**Work request**
Select all lines holding the word "screenshot" from the entries that follow.

**Stored data**
■ ■ ■ ■ ■

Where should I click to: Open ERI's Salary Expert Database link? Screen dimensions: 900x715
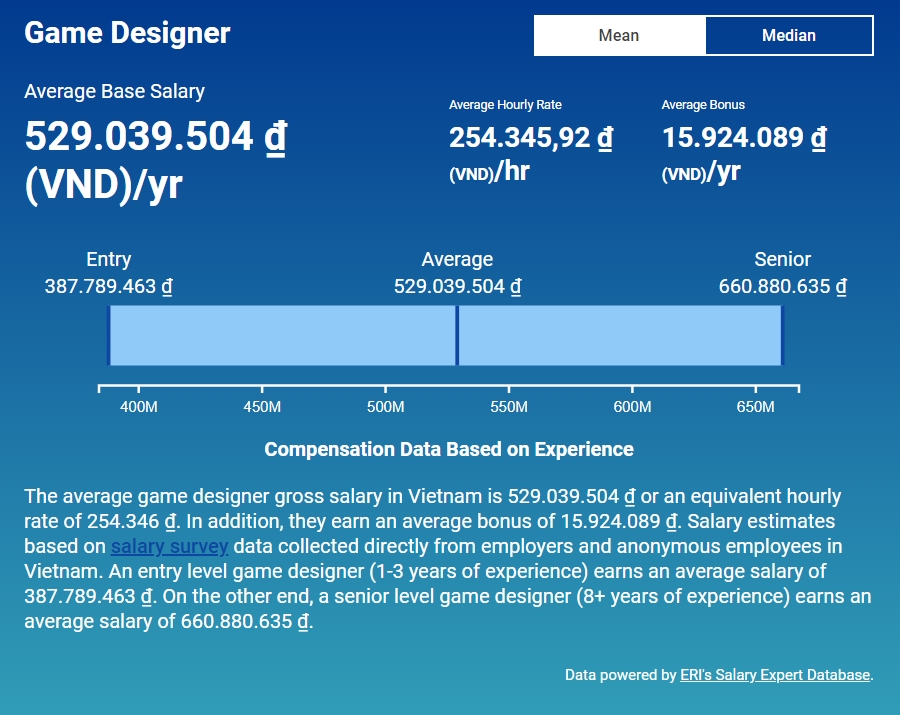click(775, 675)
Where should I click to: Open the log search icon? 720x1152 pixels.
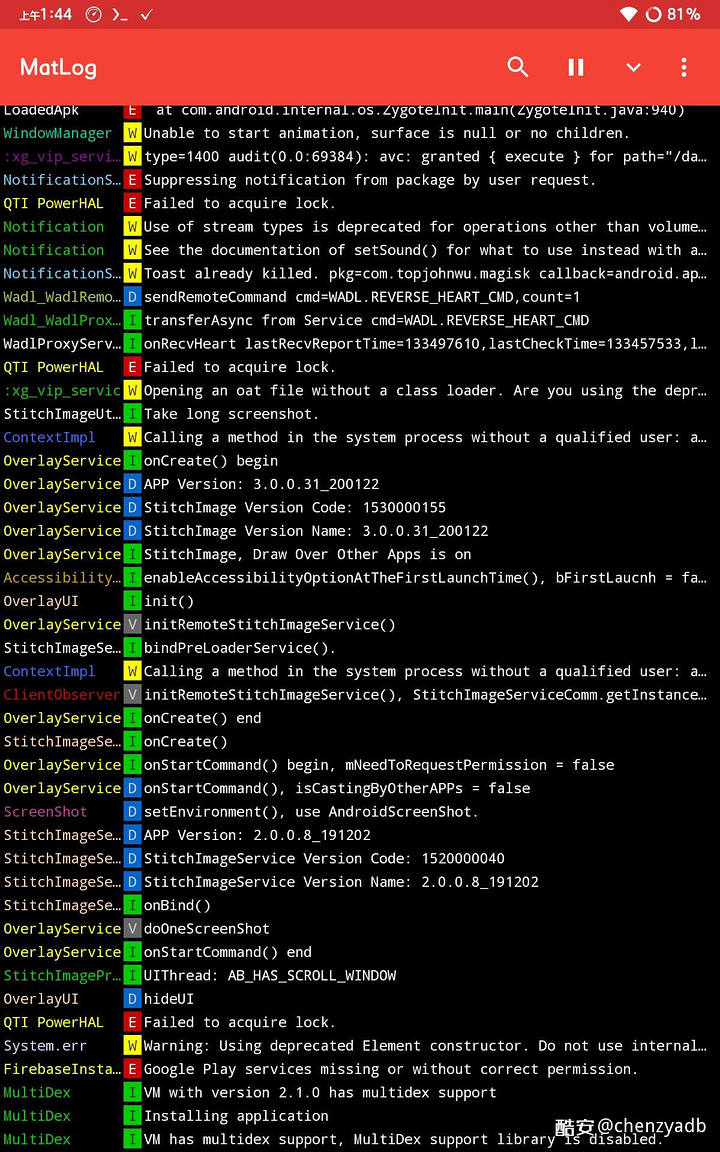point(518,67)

■ ■ ■ ■ ■

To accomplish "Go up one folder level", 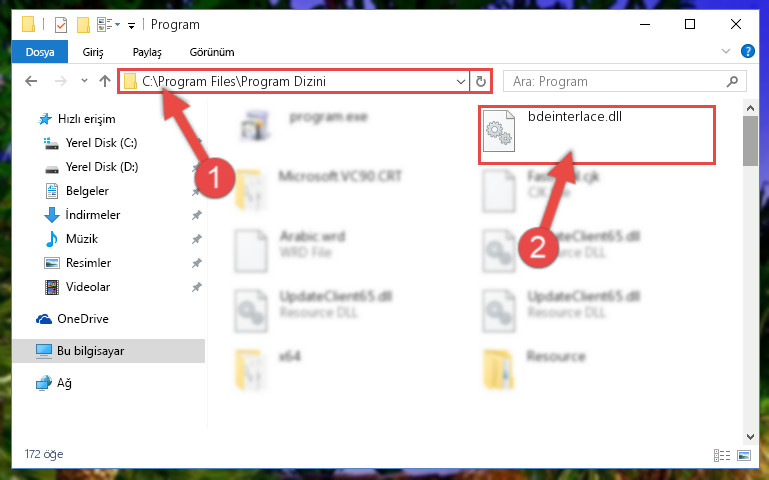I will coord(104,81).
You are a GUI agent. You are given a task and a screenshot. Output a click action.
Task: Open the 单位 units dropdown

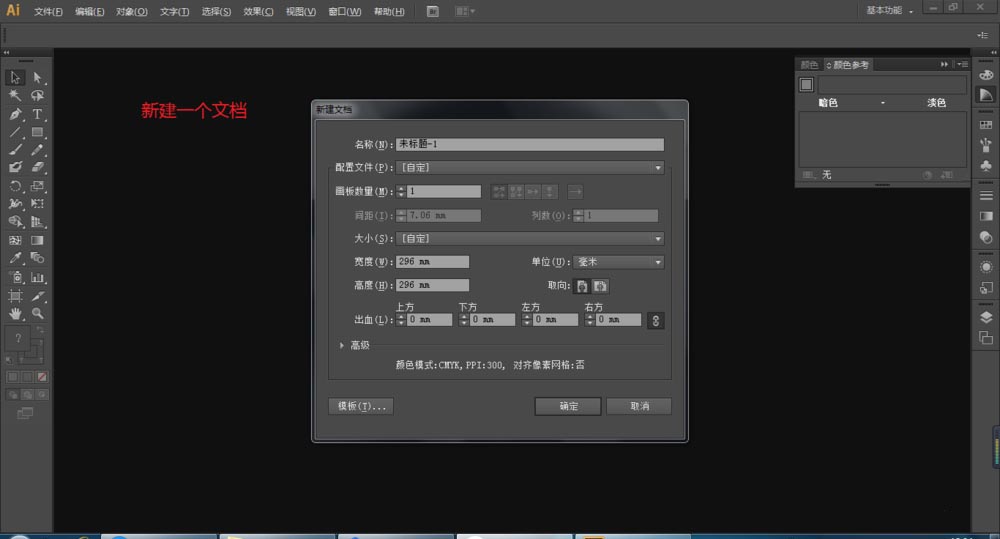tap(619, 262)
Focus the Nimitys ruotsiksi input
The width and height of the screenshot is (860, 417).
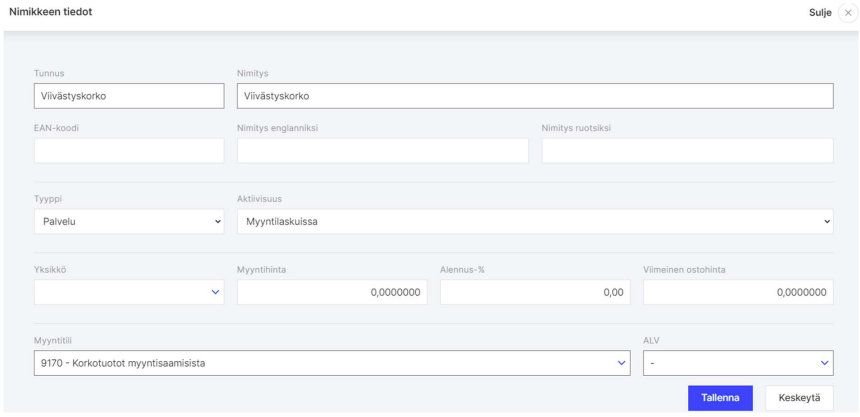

■ ■ ■ ■ ■

**Answer to this exercise**
You are a GUI agent. You are given a task and a screenshot. Output a click action.
The width and height of the screenshot is (860, 417).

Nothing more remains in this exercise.